▶ [Text provided]
Requesting a file that is not in cache via websocket fails

I run a go-ipfs server with a websocket.
I enable wss via a Nginx proxy to that websocket.
I connect the browser via wss (with js-ipfs).

In the browser I request a file and when it is in the cache of my server, the browser gets it fine.
But when the browsers requests a file that is not in the server cache, the browser never gets the file.

If i request the file in another browser via the gateway on the server at 8080, I do get the file. And of course it is then also in the cache. So when I then try to get it in the browser via wss, I do get the file.

Thanx for any help!

When the user requests data through a node’s gateway, the node node will search the network for the requested file. However, when an IPFS peer (e.g., a js-ipfs node) asks another node (e.g., a go-ipfs node) via bitswap (our peer-to-peer file transfer protocol), the go-ipfs node will not search the network for the requested file.

Basically, this is because we consider the API/gateway to be privileged, private-by-default interfaces to the IPFS node. They’re designed to be used by the owner of the node.

    Node (js-ipfs)    Node (go-ipfs)

▶ [Exercise prompt]
Answer these questions about the IPFS post above:
(a) What is used to enable wss to the go-ipfs websocket?
(b) On which port is the server gateway that another browser uses to fetch the file successfully?
(c) What does a go-ipfs node not do when another peer requests a file via bitswap?

▶ [Source information]
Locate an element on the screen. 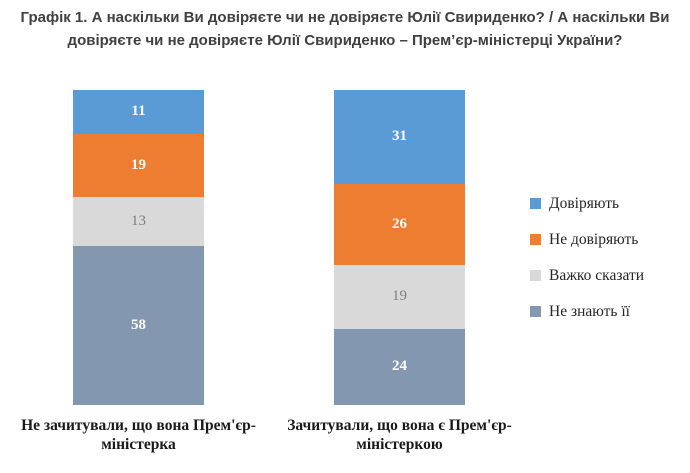 The image size is (690, 473). segment-distrust: 26 is located at coordinates (400, 224).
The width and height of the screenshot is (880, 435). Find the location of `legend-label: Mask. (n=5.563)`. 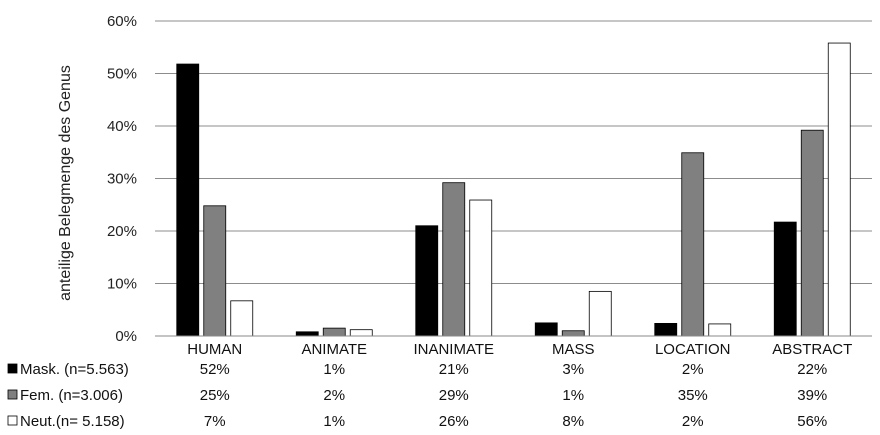

legend-label: Mask. (n=5.563) is located at coordinates (74, 370).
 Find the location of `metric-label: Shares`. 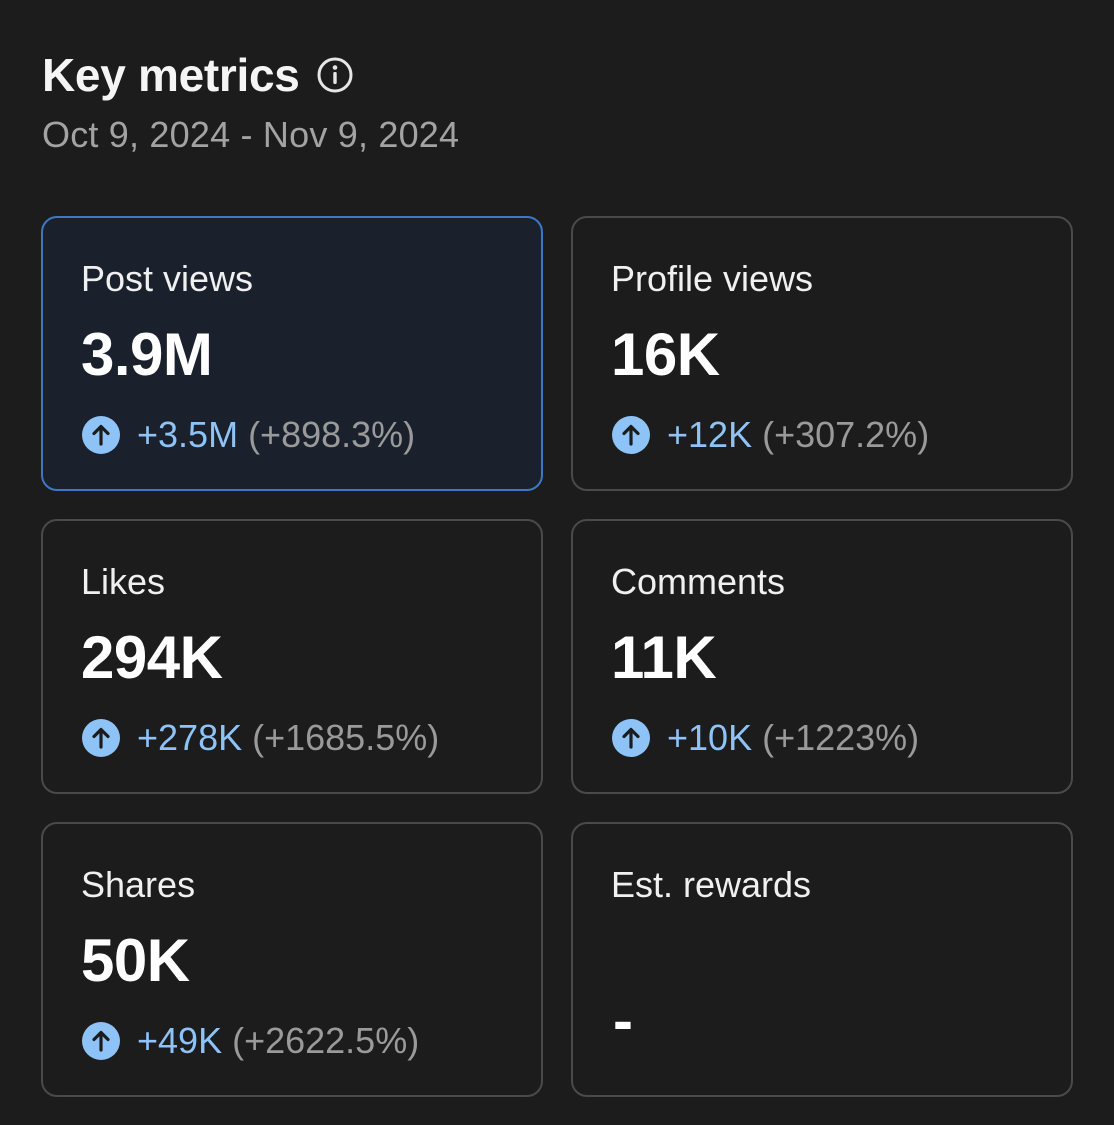

metric-label: Shares is located at coordinates (138, 884).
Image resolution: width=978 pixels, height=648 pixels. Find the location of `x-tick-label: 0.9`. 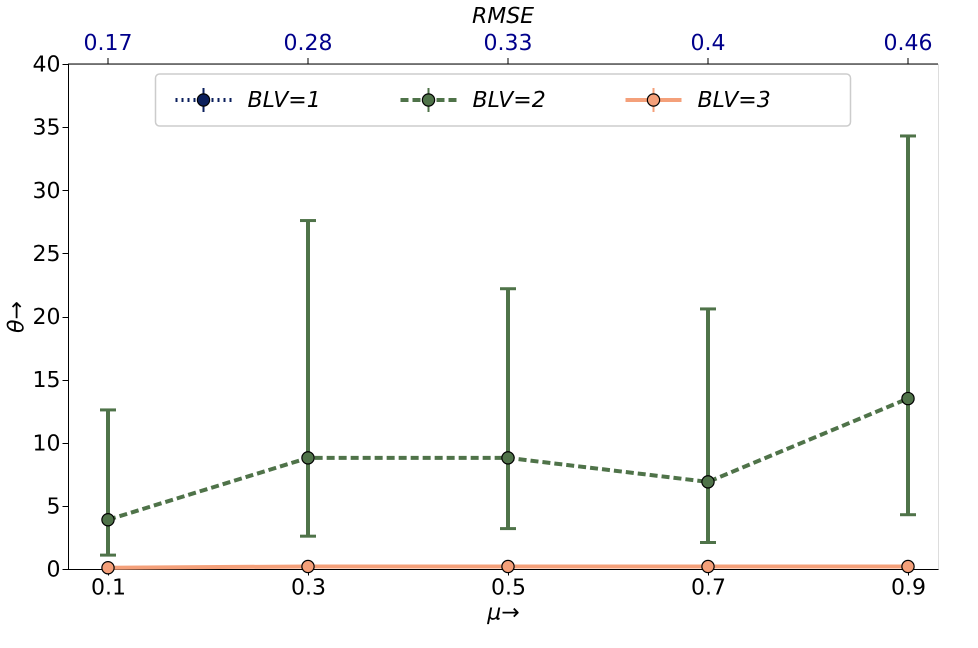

▶ [Written solution]
(a) An Nginx proxy.
(b) Port 8080.
(c) It does not search the network for the requested file.